Computer vision on edge hardware requires models specifically designed — or heavily optimized — for the constraints of embedded deployment. A standard ResNet-50 image classifier needs over 90 MB of weights and billions of multiply-accumulate operations per frame; a MobileNet-v2 achieves comparable accuracy in under 15 MB with a fraction of the compute, using depthwise separable convolutions that trade a small accuracy penalty for dramatically lower latency and memory use. The same architectural trade-off applies across every vision task: detection, segmentation, and pose estimation all have lightweight variants built for edge deployment.

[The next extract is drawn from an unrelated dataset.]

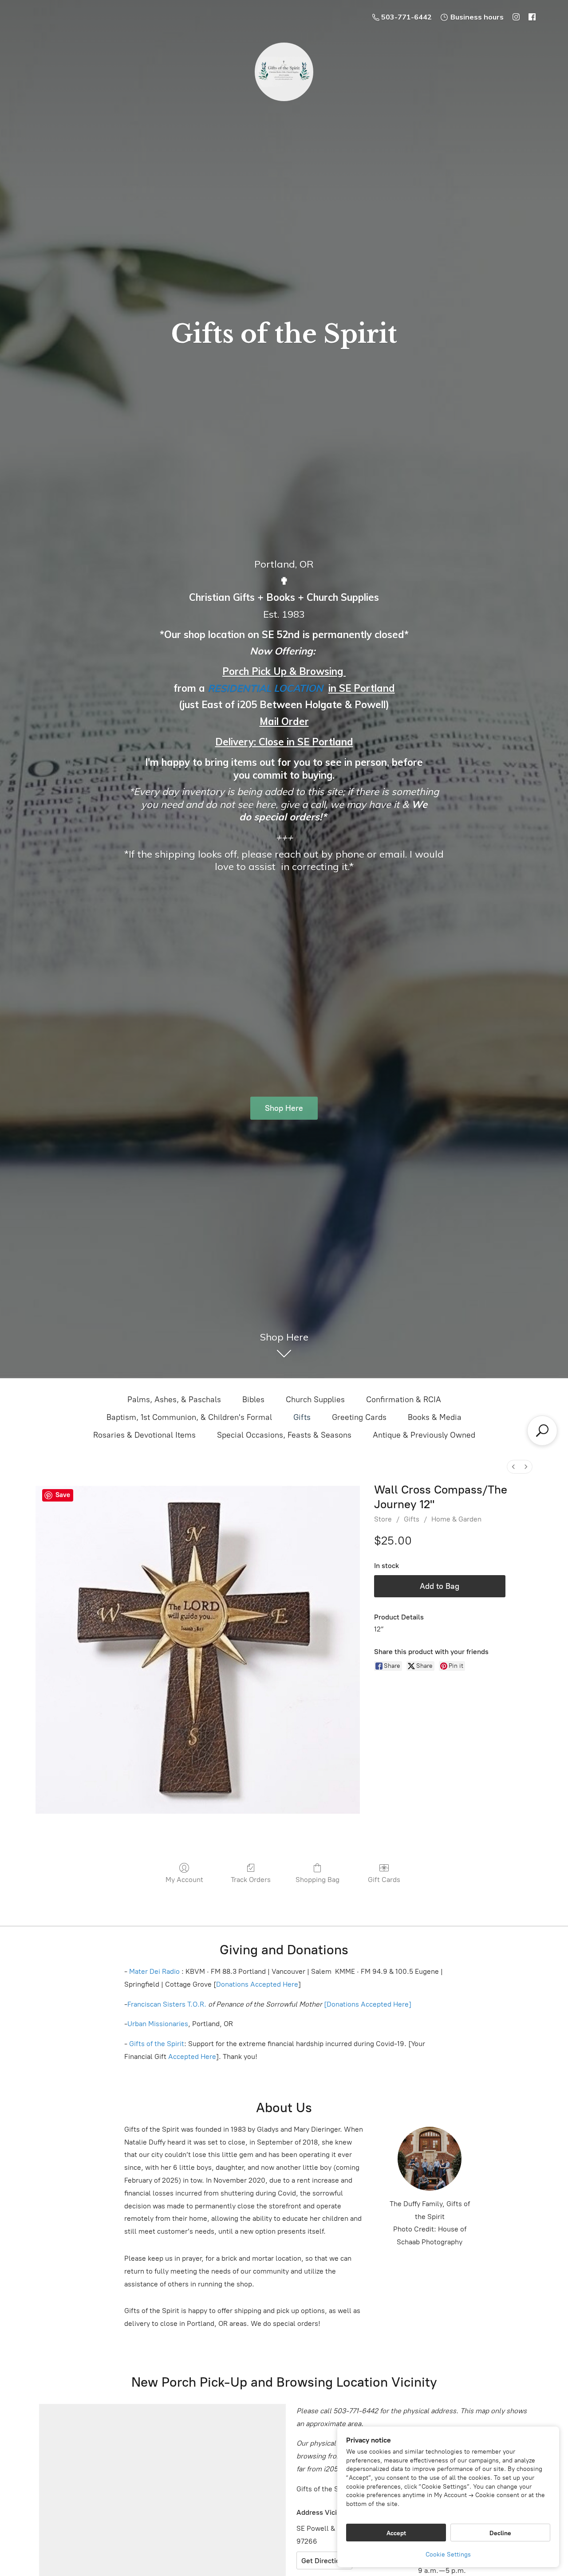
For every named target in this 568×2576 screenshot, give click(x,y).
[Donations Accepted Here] (367, 2004)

The camera-to-inference pipeline introduces its own challenges. Raw camera frames must be resized, color-converted, and normalized before the model can process them. Post-processing — non-maximum suppression for detection, argmax decoding for segmentation, heatmap parsing for pose estimation — adds latency after inference completes. On accelerator-equipped platforms like the Pi AI HAT+ or Jetson, the inference step itself may take only a few milliseconds, but an inefficient preprocessing pipeline running on the CPU can easily become the bottleneck. End-to-end optimization, from frame capture through post-processing, determines real-world throughput.

What This Section Covers#

• Image Classification — MobileNet, EfficientNet-Lite, input preprocessing pipelines, cross-platform benchmarks, and transfer learning for custom classes.
• Object Detection — SSD-MobileNet, YOLO nano variants, non-maximum suppression, mAP evaluation, and end-to-end camera pipelines on Pi 5 and Jetson.
• Semantic Segmentation — DeepLab-v3 MobileNet, lightweight U-Net, per-pixel output decoding, memory constraints, and practical applications.
• Pose Estimation — MoveNet, BlazePose, heatmap vs regression approaches, skeleton overlay rendering, and gesture control applications.